Everything You Need to Know About Newfoundland’s Legal Weed Plans

Just as the long Canadian winter now edges towards its terminus, so too can we see the first furtive signs of the country’s creeping cannabis spring. The thaw will come across the land in uneven patches thanks to Justin Trudeau downloading all the regulatory work to our varyingly dysfunctional provincial governments. And based on the Request For Proposals put out by the Newfoundland Liquor Corporation this week to prospective cannabis retailers, the cannabis industry in this province certainly risks coming out half-baked.


The recreational cannabis regime in Newfoundland and Labrador has been left predominantly to private sector retailers. (Consumers in particularly far-flung areas will likely be able to buy mail-order from an NLC online store.) In this initial phase of legalization, the NLC intends to give out 41 licenses, on average one per postal code—except for a few places like the Southern Shore or A0K across the Strait of Belle Isle. In the St. John’s metro region, there will be at least seven stores—and only one in the already head-shop heavy downtown core.

Four types of marijuana outfits can apply for a NLC license.
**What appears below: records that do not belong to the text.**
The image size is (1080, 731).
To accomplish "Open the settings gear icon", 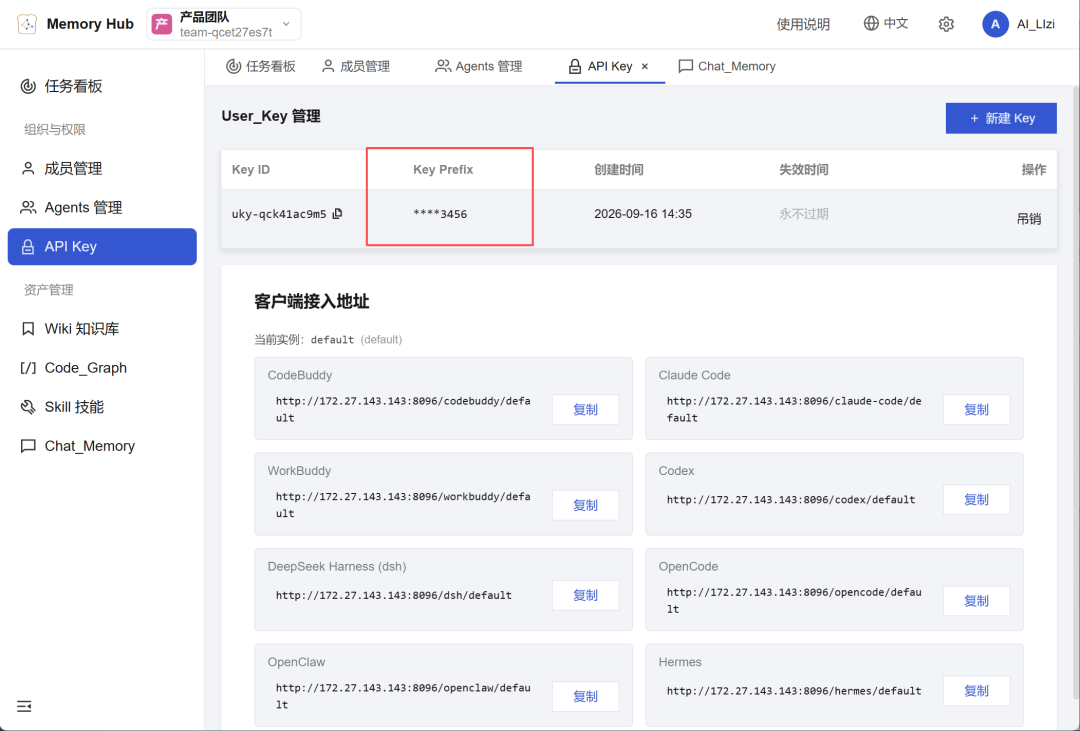I will pyautogui.click(x=946, y=24).
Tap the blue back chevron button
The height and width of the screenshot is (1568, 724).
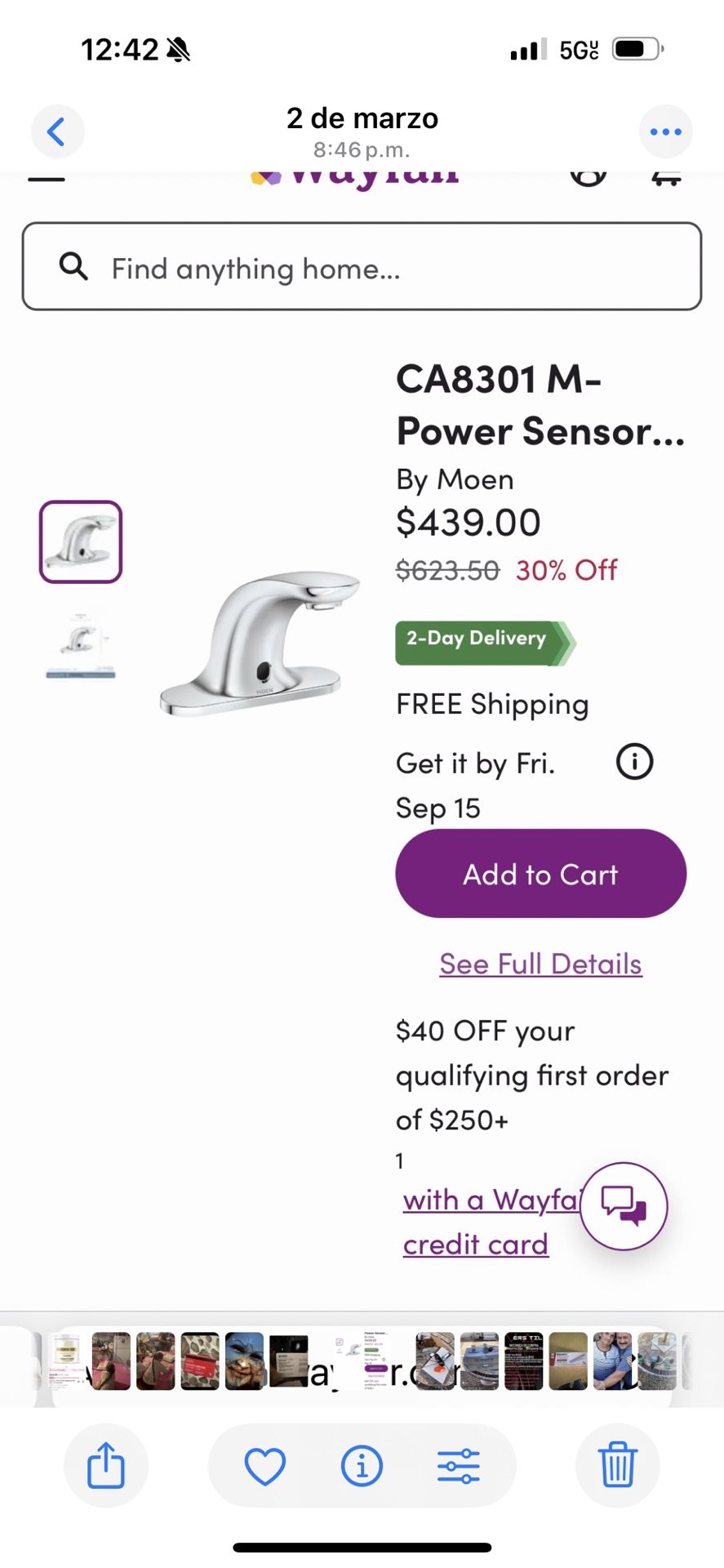57,131
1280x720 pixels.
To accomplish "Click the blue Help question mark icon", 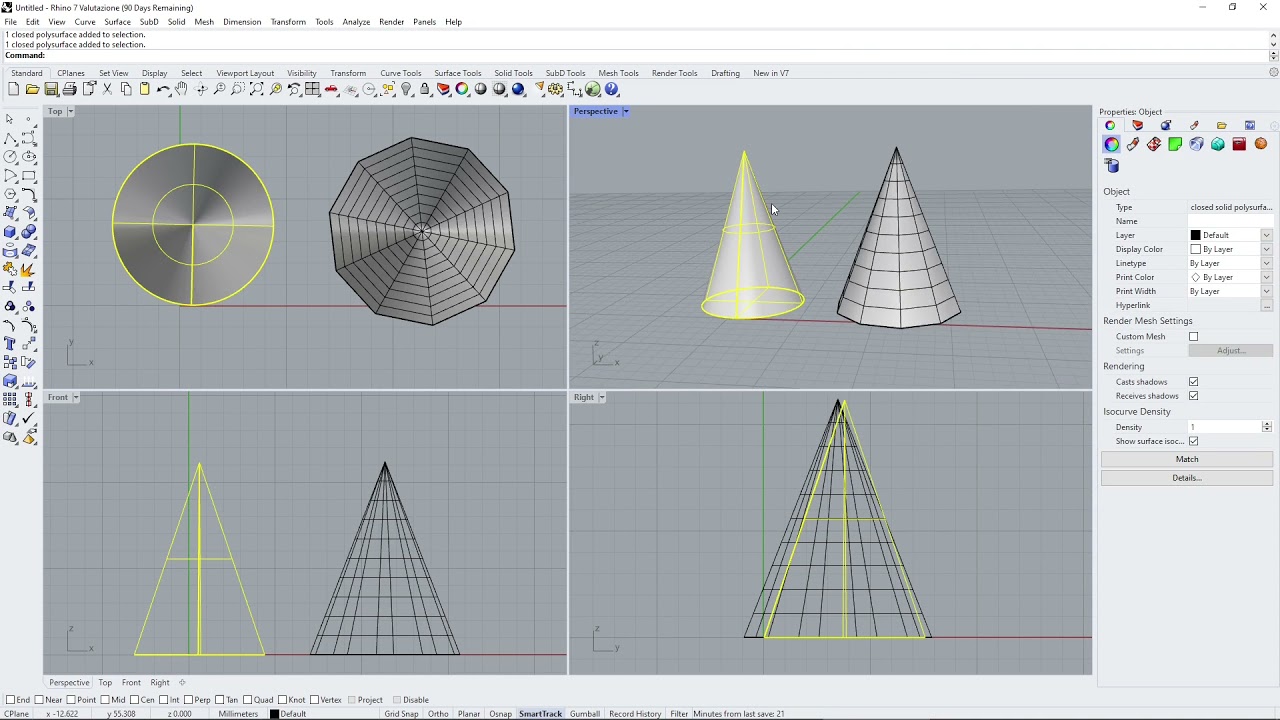I will click(x=612, y=90).
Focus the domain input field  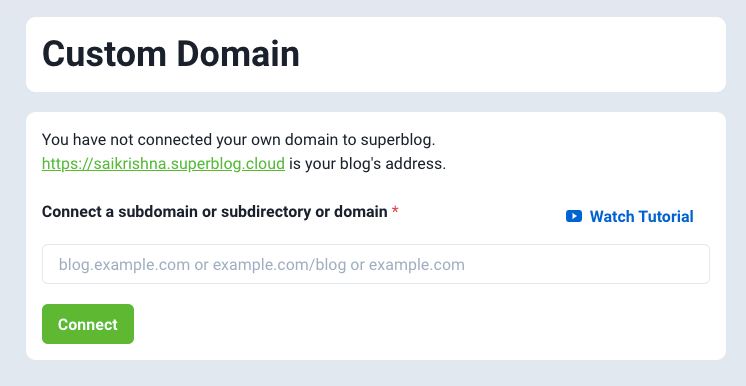[376, 264]
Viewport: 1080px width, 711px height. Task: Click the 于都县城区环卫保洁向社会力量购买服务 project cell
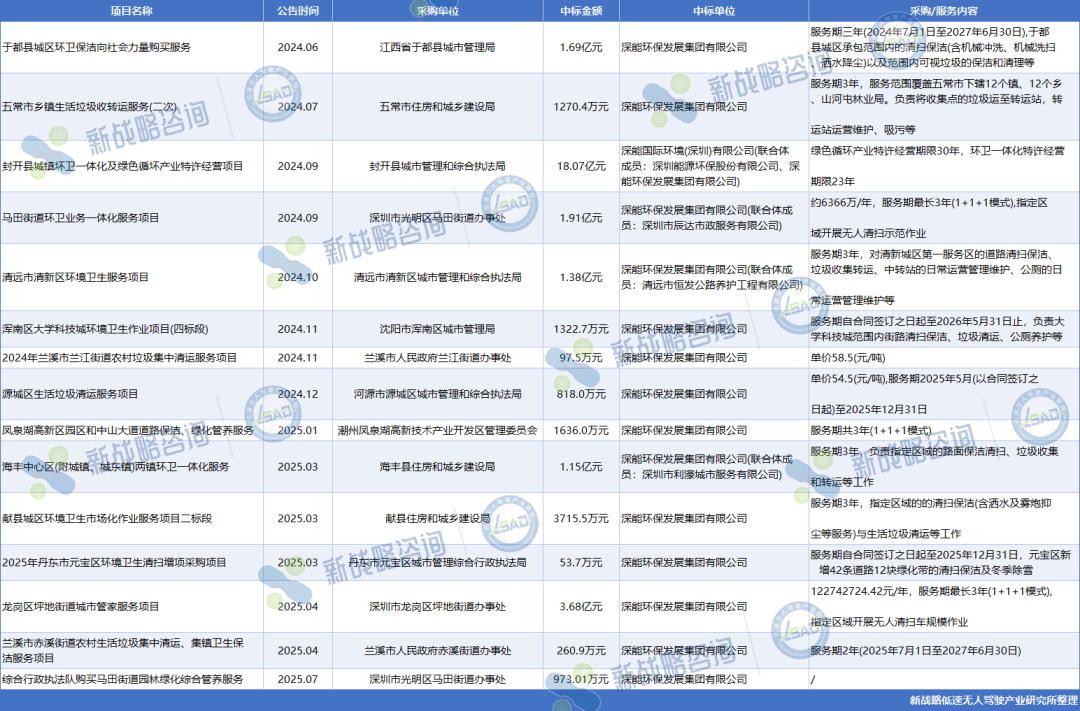coord(97,47)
Tier 1 is the standalone, dedicated marijuana shop curated by true sommeliers of skunk. Tier 2 is an enclosed store-within-a-store that minors cannot enter, otherwise known as the porno hutch model. Tier 3 is a dedicated service desk kept away from the cash where all the cannabis is kept, not unlike the way many natural health stores will also sell three-foot bongs in the shape of Bob Marley’s head on the second floor. Tier 4 is basically just like smokes in the corner store, tucked on a shelf behind a plastic flap.

So far, so good. But the devil is always in the details.

Applications are ranked according to a points system, with licenses granted to those retailers who score the highest. These points are awarded for a range of categories from interior product display requirements to the business’ distance from a “games arcade.” Cannabis is also classed as a form of hazardous waste, and retail applicants need to prove they have factored in the cost of its safe disposal. In cases where the top applications for an area only come from Tier 1 or 2 establishments, the NLC reserves the right to select from additional Tier 3 and 4 establishments that meet or exceed the minimum point requirement.


On top of all this, as per their supply deal with the provincial government, Canopy Growth is guaranteed at least four retail locations in the province. One will be for its production facility (location TBD but probably the northeast Avalon). The other three locations have yet to be decided, but according to the RFP they “could include locations where other retailers have been granted a license to retail cannabis.” In other words, they can rightfully usurp a retail license from up to three people that the NLC think have tapped a profitable market.

Any aspiring cannabis retailer who makes it through all these hurdles and gets a license is then faced with the problem of making any money at it. The NLC has established a cap of eight percent commission on cannabis sales, despite downloading all associated costs to the retailer.

The NLC is confident that these thin margins will not deter applicants: interim president and CEO Sharon Sparkes told The Telegram as much yesterday. “My view of this right now is that we’ve put out a very flexible model such that individual retailers can look at their models and see if this will be something that will work with their business,” she further explained to CBC. “Depending on their circumstances that eight percent might be quite attractive and depending on other circumstances maybe not.”

There are already some concerns that the licensing process has made the marijuana retail prohibitively expensive for most applicants.

“Look at the geographical area in question,” a source familiar with the process told VICE. “It’s huge. No one’s going to be able to do anything with that, let alone meet the sales targets they will need in order to make any money off of it. You’ve got to move ten million dollars of marijuana to make a hundred grand. Unless you have a ton of money hidden in a safe somewhere like Scrooge McDuck, you can’t open a Tier 1 store.”

“It’s set up to favour people who deal with the NLC already, who already know how the scoring system operates,” they continued. “It’s impossible to do what [the NLC] want in this timeframe unless you already have an inside track on the process.”

Given all the costs downloaded to the retailers, the eight percent margin quickly disappears. Jon Keefe, co-owner of High Street on Duckworth, took to Twitter to draw up some napkin math.

Meanwhile, High Street’s other co-owner opined about the scale problems in the RFP to the St. John’s Morning Show on Wednesday. “Tomorrow for all I know the Costco of cannabis might open down on the waterfront, and all my hopes and dreams will dissipate.”

The RFP (and most of the province’s marijuana policy) appears to have been crafted to meet the since-abandoned July 1 legalization deadline. This, at least, was their justification for their generous supply and retail agreement with Canopy last December. Given their peremptory production and retail rights—along with the sheer scale of operation necessary to turn a profit under this system—suggest that the scales are already fully tipped towards Big Weed.